DOCUMENT EXTRACT
§
Personal genome testing, gene editing for life-threatening diseases, synthetic life: once the stuff of science fiction, twentieth- and twenty-first century advancements blur the lines between scientific narrative and scientific fact. This examination of bioengineering in popular and literary culture shows that the influence of science on science fiction is more reciprocal than we might expect.
Looking closely at a wide range of literary work by authors such as Margaret Atwood and Richard Powers, as well as film, comics, and serial television such as Orphan Black, Everett Hamner shows how the genome age is transforming both the most commercial and the most sophisticated stories we tell about the core of human personhood. As sublime technologies garner public awareness beyond the genre fiction shelves, they inspire new literary categories like “slipstream” and shape new definitions of the human, the animal, the natural, and the artificial. In turn, what we learn of bioengineering via popular and literary culture prepares the way for its official adoption or restriction—and for additional representations. By imagining the connections between emergent gene testing and editing capacities and longstanding conversations about freedom and determinism, these stories help build a cultural zeitgeist in which a sharper, more balanced vision of predisposed agency might thrive.
A compelling exploration of the interrelationships among science, popular culture, and self, Editing the Soul sheds vital light on what the genome age means to us, and what’s to come.
§
SUPPLIED INFORMATION
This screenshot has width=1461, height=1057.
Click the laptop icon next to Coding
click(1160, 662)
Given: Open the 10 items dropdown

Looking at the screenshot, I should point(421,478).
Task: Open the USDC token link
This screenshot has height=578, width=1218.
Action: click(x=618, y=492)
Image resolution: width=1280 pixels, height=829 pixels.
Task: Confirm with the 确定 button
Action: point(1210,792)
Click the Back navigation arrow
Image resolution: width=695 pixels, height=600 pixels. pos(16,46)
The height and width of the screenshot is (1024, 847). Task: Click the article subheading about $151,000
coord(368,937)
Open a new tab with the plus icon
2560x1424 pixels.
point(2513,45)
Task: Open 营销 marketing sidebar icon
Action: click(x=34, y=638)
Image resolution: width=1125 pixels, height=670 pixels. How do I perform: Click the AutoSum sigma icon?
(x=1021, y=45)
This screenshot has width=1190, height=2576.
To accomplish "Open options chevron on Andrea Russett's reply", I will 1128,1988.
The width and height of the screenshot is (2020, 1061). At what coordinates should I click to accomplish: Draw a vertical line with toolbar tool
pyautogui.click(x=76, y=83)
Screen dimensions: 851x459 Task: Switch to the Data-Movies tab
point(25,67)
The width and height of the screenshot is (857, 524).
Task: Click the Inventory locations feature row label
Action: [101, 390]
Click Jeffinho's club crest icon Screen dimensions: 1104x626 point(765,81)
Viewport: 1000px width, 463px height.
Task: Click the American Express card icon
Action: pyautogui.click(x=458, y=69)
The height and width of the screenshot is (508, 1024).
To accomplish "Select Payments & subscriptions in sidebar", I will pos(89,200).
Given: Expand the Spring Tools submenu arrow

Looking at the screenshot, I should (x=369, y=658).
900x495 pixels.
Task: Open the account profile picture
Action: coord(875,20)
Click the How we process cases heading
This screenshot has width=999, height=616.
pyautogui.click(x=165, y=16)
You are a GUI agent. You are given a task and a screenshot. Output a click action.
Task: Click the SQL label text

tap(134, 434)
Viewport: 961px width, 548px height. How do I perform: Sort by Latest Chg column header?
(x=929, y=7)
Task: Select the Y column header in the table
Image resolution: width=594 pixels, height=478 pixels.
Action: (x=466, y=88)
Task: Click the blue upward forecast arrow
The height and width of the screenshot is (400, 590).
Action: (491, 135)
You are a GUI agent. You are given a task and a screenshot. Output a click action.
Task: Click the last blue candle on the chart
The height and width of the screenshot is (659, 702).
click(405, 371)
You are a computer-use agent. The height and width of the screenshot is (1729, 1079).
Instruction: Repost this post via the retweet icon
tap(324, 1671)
§
DIRECTIONS
Copy the part of the book description that begins at "Personal genome testing, gene" and stops after "we might expect.", changing "synthetic life" to "artificial life". These entries have nothing to do with the book description.

SOLUTION
Personal genome testing, gene editing for life-threatening diseases, artificial life: once the stuff of science fiction, twentieth- and twenty-first century advancements blur the lines between scientific narrative and scientific fact. This examination of bioengineering in popular and literary culture shows that the influence of science on science fiction is more reciprocal than we might expect.